Carrying on the legacy of Live Search

Jun 10, 2009 10:52 GMT  ·  By

The Live Search to Bing rebranding covers the complex variety of nooks and crannies associated with Microsoft's search engine, including the application programming interface. On May 28, concomitantly with the start of the Bing worldwide roll-out, the software giant also officially unveiled the Beta for the new generation of search engine API. Still, even evolved the Bing API 2.0 continues to be an integral part of an initiative intimately connected with Live Search, namely Project Silk Road. Of course, that with the recent search engine and consumer brand swap, Silk Road will be focused exclusively on Bing moving forward.
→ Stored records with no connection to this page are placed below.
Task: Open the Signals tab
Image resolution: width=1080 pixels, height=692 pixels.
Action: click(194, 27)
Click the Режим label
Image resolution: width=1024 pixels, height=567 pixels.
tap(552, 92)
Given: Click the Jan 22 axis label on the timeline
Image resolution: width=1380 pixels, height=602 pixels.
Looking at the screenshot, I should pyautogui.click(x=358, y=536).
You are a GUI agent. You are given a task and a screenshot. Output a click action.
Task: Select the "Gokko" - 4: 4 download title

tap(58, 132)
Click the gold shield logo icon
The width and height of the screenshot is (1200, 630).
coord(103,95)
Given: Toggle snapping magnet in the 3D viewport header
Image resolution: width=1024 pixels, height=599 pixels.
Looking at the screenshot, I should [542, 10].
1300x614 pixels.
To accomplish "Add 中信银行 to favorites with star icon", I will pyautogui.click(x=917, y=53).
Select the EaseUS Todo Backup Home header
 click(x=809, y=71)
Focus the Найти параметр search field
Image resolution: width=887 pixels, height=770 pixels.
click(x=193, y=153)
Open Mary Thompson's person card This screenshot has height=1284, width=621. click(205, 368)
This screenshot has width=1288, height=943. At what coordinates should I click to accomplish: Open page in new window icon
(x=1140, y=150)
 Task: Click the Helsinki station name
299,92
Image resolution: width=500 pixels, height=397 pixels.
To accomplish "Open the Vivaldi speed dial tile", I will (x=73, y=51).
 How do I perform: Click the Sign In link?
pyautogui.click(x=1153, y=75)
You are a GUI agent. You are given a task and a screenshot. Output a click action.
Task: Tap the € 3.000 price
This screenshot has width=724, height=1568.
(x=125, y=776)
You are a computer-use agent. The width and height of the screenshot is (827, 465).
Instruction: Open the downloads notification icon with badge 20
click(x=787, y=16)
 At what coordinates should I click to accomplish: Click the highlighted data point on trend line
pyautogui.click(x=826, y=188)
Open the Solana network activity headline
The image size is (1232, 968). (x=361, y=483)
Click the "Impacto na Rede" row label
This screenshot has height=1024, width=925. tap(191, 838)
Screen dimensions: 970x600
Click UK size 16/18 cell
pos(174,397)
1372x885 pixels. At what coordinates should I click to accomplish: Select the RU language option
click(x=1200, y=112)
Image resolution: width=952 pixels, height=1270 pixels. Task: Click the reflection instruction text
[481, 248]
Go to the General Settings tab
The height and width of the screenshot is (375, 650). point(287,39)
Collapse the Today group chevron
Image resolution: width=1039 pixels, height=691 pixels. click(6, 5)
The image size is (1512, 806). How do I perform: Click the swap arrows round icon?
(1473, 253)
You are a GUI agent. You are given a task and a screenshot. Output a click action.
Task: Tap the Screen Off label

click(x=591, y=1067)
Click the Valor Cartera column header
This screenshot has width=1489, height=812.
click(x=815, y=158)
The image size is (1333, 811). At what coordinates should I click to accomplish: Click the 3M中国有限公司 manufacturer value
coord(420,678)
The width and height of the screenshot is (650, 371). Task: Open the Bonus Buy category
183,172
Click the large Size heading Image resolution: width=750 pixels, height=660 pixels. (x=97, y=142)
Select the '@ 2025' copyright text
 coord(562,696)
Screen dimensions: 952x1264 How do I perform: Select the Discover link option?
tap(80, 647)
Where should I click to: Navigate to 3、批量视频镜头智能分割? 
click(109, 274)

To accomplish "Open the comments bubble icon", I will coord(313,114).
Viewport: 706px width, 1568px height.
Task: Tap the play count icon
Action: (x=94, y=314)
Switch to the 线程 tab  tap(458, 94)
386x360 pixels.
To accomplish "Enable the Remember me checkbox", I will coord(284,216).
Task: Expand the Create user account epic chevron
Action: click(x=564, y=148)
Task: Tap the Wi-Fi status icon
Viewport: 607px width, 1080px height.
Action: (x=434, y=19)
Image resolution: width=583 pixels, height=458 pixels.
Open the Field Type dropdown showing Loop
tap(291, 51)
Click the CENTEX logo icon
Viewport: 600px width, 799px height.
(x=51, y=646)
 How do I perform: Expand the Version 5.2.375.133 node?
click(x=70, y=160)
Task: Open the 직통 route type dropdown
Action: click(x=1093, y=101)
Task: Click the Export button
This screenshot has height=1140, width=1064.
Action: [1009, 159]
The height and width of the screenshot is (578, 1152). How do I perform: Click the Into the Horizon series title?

“A key part of Project Silk Road is a re-architected Bing API that offers open, flexible options for building or enhancing your site or applications. Developing an application with the new API is straightforward: Choose a SourceType (or SourceTypes – you’re not limited to one), choose an output protocol (JSON, SOAP, or XML) and then customize according to your needs. All you need to get going is an AppID,” reads a message on the Silk Road official webpage.

In addition to the Bing API 2.0, Project Silk Road also offers Bing Maps APIs, formerly Virtual Earth APIs, adCenter Publisher, Webmaster Center, the Custom Web Error Toolkit, and the Excel Add-in for adCenter. In addition, the Redmond company also provides Instant Answers and Video Syndication services but only to a limited audience, with invitation-only access.

With the new Bing 2.0 API Microsoft now offers: “access through new interfaces: JSON, and XML over HTTP. Of course, you can still use our SOAP interface. The new API is strongly typed and offers access to seven different types of results. We've opened up our Terms of Use, eliminating the pre-set usage quota. We do require that you use this API for user-facing applications only. We've retained the popular capability to batch as many SourceTypes as you want into a single request with a single query string,” explained Alessandro Catorcini, lead program manager, Bing API.